** Opening Records supplied block **

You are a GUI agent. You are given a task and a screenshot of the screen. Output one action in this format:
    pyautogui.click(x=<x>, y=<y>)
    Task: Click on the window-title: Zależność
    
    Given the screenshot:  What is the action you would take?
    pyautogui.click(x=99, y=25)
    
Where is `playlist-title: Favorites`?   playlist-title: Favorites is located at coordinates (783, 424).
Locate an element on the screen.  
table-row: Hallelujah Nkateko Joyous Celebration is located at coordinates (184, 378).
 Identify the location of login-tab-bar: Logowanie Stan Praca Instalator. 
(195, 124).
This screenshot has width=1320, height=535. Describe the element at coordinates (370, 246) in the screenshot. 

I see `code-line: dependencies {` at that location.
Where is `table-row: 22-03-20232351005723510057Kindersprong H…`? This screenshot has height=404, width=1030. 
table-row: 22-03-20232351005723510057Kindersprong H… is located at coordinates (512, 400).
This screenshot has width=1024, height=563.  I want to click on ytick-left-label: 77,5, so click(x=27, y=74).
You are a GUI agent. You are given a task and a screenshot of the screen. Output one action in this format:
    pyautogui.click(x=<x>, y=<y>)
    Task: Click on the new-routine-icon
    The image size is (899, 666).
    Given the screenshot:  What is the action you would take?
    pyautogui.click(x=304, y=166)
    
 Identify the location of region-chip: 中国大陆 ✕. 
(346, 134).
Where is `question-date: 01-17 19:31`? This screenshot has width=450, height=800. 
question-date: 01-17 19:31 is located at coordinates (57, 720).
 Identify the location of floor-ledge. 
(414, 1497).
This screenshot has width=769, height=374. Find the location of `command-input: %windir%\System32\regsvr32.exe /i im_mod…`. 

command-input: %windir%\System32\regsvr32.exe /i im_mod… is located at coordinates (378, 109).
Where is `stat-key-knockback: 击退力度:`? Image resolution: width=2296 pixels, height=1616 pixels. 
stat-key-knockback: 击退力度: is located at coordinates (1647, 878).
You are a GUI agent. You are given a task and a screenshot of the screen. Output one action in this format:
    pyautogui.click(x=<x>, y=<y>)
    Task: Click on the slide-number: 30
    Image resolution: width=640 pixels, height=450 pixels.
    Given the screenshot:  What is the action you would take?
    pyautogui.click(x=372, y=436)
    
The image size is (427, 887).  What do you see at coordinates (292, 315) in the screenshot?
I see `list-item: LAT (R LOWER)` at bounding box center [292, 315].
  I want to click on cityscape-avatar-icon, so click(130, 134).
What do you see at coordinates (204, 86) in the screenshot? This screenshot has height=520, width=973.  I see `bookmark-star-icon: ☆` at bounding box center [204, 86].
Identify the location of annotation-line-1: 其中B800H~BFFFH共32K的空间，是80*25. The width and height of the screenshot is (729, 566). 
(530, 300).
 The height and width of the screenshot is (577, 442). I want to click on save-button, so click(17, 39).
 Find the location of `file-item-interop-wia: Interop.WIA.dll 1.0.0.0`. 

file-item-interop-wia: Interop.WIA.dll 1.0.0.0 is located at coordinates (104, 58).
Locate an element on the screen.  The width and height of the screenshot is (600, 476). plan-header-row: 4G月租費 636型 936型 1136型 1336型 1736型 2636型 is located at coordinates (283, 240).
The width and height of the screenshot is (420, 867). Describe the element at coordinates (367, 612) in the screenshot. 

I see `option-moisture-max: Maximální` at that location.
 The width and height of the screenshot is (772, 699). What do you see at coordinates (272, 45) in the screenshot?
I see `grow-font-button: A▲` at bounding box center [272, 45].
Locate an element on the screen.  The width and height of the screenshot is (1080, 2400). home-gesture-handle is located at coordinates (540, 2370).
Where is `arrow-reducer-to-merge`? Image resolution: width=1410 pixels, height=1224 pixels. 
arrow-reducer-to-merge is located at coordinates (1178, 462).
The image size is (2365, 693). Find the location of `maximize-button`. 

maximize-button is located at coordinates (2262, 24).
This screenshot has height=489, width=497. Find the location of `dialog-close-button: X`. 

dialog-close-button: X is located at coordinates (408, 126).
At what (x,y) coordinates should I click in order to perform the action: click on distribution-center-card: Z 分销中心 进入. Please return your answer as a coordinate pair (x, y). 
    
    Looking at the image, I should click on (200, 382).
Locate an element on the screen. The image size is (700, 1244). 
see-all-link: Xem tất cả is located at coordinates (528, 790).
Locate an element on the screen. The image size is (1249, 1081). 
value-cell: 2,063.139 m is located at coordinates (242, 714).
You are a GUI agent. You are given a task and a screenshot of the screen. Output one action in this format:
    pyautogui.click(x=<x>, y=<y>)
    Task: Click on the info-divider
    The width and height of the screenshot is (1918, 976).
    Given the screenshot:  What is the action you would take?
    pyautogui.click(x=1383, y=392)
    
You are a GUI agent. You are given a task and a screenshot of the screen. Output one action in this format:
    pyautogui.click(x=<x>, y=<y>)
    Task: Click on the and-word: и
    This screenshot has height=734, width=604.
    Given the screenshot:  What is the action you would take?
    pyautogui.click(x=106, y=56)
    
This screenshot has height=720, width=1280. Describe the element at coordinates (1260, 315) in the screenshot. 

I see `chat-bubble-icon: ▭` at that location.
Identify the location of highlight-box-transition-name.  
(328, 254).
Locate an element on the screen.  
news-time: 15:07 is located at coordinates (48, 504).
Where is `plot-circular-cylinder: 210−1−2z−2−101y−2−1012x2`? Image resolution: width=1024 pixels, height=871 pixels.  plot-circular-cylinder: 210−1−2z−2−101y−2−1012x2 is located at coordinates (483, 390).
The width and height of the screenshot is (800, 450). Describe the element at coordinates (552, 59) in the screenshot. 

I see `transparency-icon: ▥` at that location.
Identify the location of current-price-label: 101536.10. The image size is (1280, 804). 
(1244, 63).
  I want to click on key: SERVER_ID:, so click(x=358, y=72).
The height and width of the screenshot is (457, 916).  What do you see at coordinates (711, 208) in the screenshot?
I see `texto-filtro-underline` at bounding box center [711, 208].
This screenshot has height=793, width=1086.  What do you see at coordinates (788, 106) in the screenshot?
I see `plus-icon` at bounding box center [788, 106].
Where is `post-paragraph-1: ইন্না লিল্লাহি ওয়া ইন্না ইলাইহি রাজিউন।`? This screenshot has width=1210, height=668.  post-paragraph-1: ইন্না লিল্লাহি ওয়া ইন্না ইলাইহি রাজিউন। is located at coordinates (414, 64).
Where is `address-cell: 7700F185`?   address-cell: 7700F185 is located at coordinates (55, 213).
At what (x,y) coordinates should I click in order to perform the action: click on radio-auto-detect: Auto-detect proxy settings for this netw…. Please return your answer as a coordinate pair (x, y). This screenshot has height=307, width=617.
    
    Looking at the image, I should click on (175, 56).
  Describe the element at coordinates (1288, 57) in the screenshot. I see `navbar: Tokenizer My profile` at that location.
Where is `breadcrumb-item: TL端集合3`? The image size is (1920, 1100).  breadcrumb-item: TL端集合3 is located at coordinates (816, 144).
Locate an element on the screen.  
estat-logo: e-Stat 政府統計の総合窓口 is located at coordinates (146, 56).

** Closing Records supplied block **

Prompt:
Reproduce verbatim the lines of the records above, from the line containing "Identify the location of highlight-box-transition-name." through the line containing "center [788, 106].", including both of those lines.

Result of the exercise:
Identify the location of highlight-box-transition-name.  
(328, 254).
Locate an element on the screen.  
news-time: 15:07 is located at coordinates (48, 504).
Where is `plot-circular-cylinder: 210−1−2z−2−101y−2−1012x2`? Image resolution: width=1024 pixels, height=871 pixels.  plot-circular-cylinder: 210−1−2z−2−101y−2−1012x2 is located at coordinates (483, 390).
The width and height of the screenshot is (800, 450). Describe the element at coordinates (552, 59) in the screenshot. 

I see `transparency-icon: ▥` at that location.
Identify the location of current-price-label: 101536.10. The image size is (1280, 804). 
(1244, 63).
  I want to click on key: SERVER_ID:, so click(x=358, y=72).
The height and width of the screenshot is (457, 916).  What do you see at coordinates (711, 208) in the screenshot?
I see `texto-filtro-underline` at bounding box center [711, 208].
This screenshot has height=793, width=1086.  What do you see at coordinates (788, 106) in the screenshot?
I see `plus-icon` at bounding box center [788, 106].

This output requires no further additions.